Yes. That’s right. I’m attempting another holiday blog. Last time I managed a stunning 3 whole days but, in my defence, they were like bloody novels and I actually feel sorry for the poor sods who read them. If one of them was in fact you, you may sense a slight difference in my style of writing. Last time, I’d been reading The Time Travellers Wife (and I’ll be honest, it’s still in my bag, unfinished, waiting for some foreign accommodation for me to whip it out again) and I got swept away in it’s flourished narrative. I do like that though, when something inspires (Christ, did I actually just write that I’ve been inspired? Steady on Dickenson, you don’t won’t to lose them in the first paragraph) but yes, inspires you to write differently. But less about that and more about right now since I promise to make these entries a little more snappy.
I am currently on my second flight of the day from Amsterdam to Newark. I love how I had to fly somewhere an hour and a half away to fly back on myself- thanks airlines- you are just too logical. I’ve just been watching ‘Dear John’ which also airlines, is not very logical either. Sobbing into the Polish man to my lefts shoulder is not how I envisaged starting off my summer adventure. I am one of those people who hate hate hates crying in public but when it comes to films, I’m an emotional terror. I remember having to stay behind until all the credits had ran out in a film (actually, it was The Time Travellers Wife. God. I’m bloody obsessed. I blame it on Eric Bana. What. A. Man) because I looked positively atrocious. Didn’t help that my mate just sat there laughing at me either. The last time I cried at a film was, and gosh, I shouldn’t probably even admit watching this, was ‘The Last Song’. Yes, I do mean the Miley Cyrus film. Faye and I decided to stroll along to the 11:40pm showing after a few drinks and after revelling in the empty cinema by decorating the stairs with cartwheels and star jumps, we slouched in our seats, weeping as misfortune after misfortune rolled in. After it finished we promised to never speak of it again and left ravaged with shame.

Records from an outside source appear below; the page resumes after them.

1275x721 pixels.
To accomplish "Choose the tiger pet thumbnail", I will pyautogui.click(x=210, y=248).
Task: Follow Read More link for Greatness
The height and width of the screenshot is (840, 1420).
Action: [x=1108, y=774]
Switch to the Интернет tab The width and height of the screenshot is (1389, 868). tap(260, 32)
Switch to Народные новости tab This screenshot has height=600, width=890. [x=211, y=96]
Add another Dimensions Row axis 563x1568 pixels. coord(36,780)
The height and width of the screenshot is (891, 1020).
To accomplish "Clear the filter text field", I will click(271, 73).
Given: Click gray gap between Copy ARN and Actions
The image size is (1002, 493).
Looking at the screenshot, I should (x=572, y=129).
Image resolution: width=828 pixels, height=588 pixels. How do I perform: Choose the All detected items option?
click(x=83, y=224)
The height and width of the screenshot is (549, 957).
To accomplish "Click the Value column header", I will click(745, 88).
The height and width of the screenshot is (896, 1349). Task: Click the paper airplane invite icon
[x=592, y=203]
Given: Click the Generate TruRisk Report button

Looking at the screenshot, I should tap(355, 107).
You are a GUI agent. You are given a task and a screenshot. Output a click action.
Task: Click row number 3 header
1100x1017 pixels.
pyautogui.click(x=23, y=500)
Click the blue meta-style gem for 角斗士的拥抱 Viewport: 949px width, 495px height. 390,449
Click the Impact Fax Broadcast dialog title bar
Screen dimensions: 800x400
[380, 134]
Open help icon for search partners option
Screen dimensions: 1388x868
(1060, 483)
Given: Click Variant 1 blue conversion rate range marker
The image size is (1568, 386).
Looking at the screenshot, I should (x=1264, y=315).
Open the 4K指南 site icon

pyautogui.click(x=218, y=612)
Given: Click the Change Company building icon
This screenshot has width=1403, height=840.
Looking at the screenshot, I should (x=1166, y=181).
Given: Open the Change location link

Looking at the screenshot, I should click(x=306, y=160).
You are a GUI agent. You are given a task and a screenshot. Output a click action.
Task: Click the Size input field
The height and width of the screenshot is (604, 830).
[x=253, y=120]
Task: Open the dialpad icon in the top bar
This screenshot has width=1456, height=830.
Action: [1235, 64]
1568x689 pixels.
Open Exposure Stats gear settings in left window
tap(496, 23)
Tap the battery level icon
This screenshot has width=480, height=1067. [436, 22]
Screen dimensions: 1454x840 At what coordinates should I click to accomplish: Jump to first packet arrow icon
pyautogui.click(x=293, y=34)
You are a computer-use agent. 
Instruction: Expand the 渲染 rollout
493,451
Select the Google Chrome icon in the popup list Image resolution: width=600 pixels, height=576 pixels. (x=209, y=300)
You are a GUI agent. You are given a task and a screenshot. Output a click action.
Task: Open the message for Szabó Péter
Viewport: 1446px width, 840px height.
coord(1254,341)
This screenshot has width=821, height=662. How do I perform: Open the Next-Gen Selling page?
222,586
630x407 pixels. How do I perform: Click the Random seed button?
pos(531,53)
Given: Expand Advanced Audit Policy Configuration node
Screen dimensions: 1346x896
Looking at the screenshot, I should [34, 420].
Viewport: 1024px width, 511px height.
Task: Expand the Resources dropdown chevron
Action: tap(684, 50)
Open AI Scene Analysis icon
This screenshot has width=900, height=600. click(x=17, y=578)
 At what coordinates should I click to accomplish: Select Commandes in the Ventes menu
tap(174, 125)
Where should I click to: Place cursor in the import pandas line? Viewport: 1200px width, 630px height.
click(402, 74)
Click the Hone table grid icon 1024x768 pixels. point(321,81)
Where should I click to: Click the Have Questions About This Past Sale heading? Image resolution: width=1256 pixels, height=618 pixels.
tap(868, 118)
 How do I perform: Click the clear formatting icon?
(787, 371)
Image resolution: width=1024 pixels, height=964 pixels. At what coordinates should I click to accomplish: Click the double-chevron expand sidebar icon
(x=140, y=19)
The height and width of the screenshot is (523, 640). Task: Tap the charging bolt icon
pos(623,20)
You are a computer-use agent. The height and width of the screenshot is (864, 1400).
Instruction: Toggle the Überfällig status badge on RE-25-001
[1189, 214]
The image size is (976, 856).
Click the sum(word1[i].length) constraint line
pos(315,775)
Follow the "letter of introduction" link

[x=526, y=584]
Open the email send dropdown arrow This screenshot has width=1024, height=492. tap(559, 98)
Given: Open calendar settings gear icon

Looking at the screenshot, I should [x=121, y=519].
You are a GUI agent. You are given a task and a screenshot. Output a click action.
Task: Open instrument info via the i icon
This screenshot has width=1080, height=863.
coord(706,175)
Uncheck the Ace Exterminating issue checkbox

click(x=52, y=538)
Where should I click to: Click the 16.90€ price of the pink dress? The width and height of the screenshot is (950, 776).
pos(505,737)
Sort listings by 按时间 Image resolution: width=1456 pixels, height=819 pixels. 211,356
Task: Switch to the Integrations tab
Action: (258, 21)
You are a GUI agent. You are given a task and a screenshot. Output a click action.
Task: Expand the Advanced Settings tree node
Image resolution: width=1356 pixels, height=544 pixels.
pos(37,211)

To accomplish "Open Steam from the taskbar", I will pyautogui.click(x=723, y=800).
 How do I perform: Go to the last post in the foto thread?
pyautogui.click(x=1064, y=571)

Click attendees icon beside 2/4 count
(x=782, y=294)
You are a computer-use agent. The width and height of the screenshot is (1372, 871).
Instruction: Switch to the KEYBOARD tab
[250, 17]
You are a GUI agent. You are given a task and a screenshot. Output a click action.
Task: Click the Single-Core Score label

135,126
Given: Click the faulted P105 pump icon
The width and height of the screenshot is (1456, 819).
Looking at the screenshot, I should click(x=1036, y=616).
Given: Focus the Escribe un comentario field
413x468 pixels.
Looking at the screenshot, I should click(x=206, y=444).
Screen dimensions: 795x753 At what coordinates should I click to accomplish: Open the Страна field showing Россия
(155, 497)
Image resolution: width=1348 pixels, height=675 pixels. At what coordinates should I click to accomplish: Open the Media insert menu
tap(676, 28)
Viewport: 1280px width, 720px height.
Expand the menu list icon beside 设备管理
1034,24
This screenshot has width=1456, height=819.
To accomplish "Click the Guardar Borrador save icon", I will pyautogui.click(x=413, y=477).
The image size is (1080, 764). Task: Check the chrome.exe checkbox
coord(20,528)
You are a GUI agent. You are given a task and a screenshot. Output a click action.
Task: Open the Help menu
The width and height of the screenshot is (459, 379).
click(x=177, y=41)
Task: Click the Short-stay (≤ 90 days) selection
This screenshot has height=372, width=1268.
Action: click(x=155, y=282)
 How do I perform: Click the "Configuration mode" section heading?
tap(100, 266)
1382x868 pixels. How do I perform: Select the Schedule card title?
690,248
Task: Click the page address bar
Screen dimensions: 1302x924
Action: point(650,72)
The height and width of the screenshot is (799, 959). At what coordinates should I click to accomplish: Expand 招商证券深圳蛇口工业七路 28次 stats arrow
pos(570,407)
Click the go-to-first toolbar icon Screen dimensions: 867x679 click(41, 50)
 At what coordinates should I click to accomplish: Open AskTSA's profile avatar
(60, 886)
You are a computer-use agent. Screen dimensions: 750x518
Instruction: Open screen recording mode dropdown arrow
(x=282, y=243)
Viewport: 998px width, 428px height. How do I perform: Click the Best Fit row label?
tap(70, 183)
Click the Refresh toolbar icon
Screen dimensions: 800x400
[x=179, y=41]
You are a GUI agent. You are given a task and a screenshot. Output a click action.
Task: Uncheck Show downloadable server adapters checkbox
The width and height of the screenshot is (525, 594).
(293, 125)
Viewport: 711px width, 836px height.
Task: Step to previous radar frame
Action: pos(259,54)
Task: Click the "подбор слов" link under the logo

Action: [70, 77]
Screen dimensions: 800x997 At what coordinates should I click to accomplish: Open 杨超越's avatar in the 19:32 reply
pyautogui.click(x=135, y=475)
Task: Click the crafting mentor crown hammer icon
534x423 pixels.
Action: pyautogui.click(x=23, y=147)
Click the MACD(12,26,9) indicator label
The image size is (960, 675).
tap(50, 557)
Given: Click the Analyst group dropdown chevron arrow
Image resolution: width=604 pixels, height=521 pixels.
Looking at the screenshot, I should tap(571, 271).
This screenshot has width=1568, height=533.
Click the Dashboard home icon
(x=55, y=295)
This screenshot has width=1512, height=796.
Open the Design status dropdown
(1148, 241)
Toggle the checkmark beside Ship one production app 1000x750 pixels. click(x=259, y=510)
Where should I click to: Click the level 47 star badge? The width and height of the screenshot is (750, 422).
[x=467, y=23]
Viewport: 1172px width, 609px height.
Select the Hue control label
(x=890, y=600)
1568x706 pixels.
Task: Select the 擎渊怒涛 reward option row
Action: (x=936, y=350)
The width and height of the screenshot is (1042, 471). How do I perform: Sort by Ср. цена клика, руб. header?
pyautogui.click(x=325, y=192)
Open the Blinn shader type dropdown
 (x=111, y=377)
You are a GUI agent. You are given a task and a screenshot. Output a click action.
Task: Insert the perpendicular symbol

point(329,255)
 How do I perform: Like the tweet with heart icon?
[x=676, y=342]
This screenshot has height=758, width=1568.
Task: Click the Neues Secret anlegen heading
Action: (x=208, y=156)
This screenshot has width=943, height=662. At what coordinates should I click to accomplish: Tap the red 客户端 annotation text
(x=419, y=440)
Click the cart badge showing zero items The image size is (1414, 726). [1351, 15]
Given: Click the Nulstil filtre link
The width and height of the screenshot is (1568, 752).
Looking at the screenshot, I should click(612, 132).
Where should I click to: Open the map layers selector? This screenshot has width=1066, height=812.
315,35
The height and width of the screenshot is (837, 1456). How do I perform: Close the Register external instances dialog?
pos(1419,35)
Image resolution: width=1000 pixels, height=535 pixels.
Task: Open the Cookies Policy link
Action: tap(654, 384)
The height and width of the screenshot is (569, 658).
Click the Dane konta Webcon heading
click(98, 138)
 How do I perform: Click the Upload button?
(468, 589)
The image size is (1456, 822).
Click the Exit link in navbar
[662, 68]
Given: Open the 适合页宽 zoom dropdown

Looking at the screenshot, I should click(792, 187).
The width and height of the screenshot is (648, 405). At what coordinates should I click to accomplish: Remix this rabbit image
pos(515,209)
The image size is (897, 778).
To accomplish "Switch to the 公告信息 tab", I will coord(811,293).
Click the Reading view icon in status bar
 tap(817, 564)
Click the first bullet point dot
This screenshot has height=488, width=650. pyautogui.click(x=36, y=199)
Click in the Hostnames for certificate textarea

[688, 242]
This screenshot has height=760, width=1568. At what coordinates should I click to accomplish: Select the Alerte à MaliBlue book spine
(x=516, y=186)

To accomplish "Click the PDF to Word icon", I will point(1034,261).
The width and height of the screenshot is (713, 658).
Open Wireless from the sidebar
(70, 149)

The screen above me tells me I’ve got 2 hours 40 left and that I’m passing over St. John’s. I was lucky enough to have a window seat for my Amsterdam flight and as we soared over the green palette of countryside below us, I genuinely could not grasp that those laces of road held cars that held people. I felt like I was peering down at a model city in a glass cabinet, not the idyllic Dutch countryside.
When I arrive in Newark, I’ll get the Airtran to Penn Station and then onto Middletown. Udi sent me a whole list of instructions but it’s likely that I’ll get very lost, get on the wrong train and end up on the Upper East Side in Chuck Bass’s boudoir. Oh, a girl can dream, can’t she?!